Online Shopping Detox

I've been an Amazon Prime member for so many years I can't even remember when I first signed up.  Free two day shipping became free next day shipping, which then became free same day delivery for orders that met a certain price threshold. 

Convenience at my fingertips, I can order the next book in a series and have it in my hands within a couple of hours without ever leaving the comfort of my home (or putting on street clothes as opposed to my daily home-body loungewear consisting of buttery soft leggings and oversized sweaters). For someone like me, where trips to stores often trigger anxiety, online shopping has become second nature. In 2015, I placed 6 orders on Amazon. In 2025, I have already placed 27. Today is March 4. 

The escalation is extreme, especially if you consider my Amazon purchases in 2024 numbered 4 orders. But how? 

I suppose it started when I went back to school full time last year, and then in the spring I experienced an injury in my cervical spine between my C5-C6 and C6-C7 vertebrae that left me in crippling pain as a result of a nerve being triggered by severe compression of my spinal cord. For months, I endured CT scans, MRIs, pain management, sleep deprivation, chiropractic spinal decompressions, extreme physical limitations, and repeated doctor visits where I was poked and prodded by multiple people, usually strangers, as we tried new methods to get me better without actually performing a surgery. 

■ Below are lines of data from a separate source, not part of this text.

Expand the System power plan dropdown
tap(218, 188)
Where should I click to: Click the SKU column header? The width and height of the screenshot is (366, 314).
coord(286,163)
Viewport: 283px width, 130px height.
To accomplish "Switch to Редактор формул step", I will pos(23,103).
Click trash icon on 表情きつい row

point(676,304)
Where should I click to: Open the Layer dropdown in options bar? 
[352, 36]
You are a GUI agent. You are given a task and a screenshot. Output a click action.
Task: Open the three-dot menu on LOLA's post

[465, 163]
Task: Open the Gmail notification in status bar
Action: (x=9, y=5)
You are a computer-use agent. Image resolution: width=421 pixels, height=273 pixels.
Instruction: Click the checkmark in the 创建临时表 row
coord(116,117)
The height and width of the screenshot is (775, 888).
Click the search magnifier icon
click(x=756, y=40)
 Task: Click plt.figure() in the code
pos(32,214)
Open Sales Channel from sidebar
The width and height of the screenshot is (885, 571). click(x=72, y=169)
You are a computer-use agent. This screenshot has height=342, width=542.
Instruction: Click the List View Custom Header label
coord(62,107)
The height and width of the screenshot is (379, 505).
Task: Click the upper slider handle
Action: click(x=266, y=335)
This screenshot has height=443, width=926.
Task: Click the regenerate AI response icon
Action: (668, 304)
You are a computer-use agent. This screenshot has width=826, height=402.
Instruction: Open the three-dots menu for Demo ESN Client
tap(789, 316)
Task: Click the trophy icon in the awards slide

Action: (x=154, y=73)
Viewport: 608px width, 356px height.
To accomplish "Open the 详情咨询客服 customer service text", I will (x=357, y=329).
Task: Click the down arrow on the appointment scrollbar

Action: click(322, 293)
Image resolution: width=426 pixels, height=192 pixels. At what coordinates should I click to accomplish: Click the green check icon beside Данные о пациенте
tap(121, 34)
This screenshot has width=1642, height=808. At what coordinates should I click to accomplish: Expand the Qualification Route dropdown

In the end, surgery was the answer, and then following surgery was another 6 weeks of physical limitations while the gaping wound in the front of my throat healed (your cervical vertebrae are in your neck, and going through the front heals better and is supposedly less painful). I couldn't lift anything over 3 pounds, couldn't stretch up or bend down. Everything had to be kept at counter level. My husband was still helping me get up, lay down, and dress during my recovery, like he'd been doing since the injury occurred. I was basically an adult being treated like a toddler because I had the physical limitations of a toddler, which is frustrating as a 35 year old active, athletic woman. And then, in August, I was finally cleared to start physical therapy to restore strength and range of motion. 

By the time December came around, I was told I could return to vigorous exercise and weight lifting again, after nine months of being a vegetable on a couch. Almost a year of being denied basic human mobility, I was itching to get up and do things, especially since nine full months of physical limitations and medication skyrocketed my weight from 120 pounds to 132. 

And that's how it started with 2025 and online shopping. I've always hated driving, but nine months of not being able to do it made it that much harder, just like actually going places became that much harder because I'd always hated grocery stores and loud places with crowds where I couldn't be seated with my back against a wall. So Amazon was the logical choice.

An idea pops into my head, and rather than getting in my car (instant anxiety), driving to the store (more anxiety), and looking in the store for said product while avoiding other shoppers (more anxiety), I simply search Amazon. 

Which is then helped along by "add to cart" and "place order now". 

I realized today that I'm getting a dopamine kick from "add to cart", which leads into another little rush when I click "place order". And then I get a short burst when its delivered, and again when I put whatever it is that I've ordered in its place (or when I read it). But then its done, and my fingers are itchy and I find myself looking for another fix. 

It's definitely an addiction, and I know because there's no real thought process. I think, I search, I click, I buy. Sometimes three orders in a day for one item at a time! It's insane.  

I remember I watched an episode of  The Nanny with my grandmother when I was at her house a few weeks ago. Mr. Sheffield and Niles went into Fran's bedroom and found it piled with stuff, including a saddle and an entire ski outfit (though she didn't ride horses or ski). She had a shopping addition. I remember her cutting up all of her credit cards and then stealing Max's and going on a bender.  

And this, I think, is probably no different. And if it's an addiction, the only way to handle it is to detox and go cold turkey, just like when I detox from social media. I've set an app limit on my phone, 0 minutes a day. I can't open the app. Already, I've found myself whipping out my phone to look at something on Amazon three different times. I saw something in a video, I saw something in a Facebook ad, and I got an email notification. 

I used to be so good at buying responsibly. If there was something I wanted, impulsively, I wouldn't get it. I would sleep on it, and if I found myself still thinking about it 24 hours later, then I would go ahead and buy it. 99% of the time, I completely forgot about whatever it was by the time I woke up in the morning, and very rarely there would be something that I was still thinking about getting (books and boots almost always stick in my mind). But I've been practicing the art of instant gratification for the last few months, trying to make up for everything I couldn't and didn't do last year. I've never been a victim to impulse before, and I find I'm rather offended to find myself here. 

I also used to put things in my cart, and then just walk away. And then over time I would remove things, add things, save things for later, and slowly make purchases when I was ready. I had a good, clear system. I'd like to revisit that. 

But to get back to the world of calm, rational, adult responsibility, I'm going to do a complete cold-turkey, no online shopping detox for 7 days first. 

7 tiny, measly little days. How hard can it be?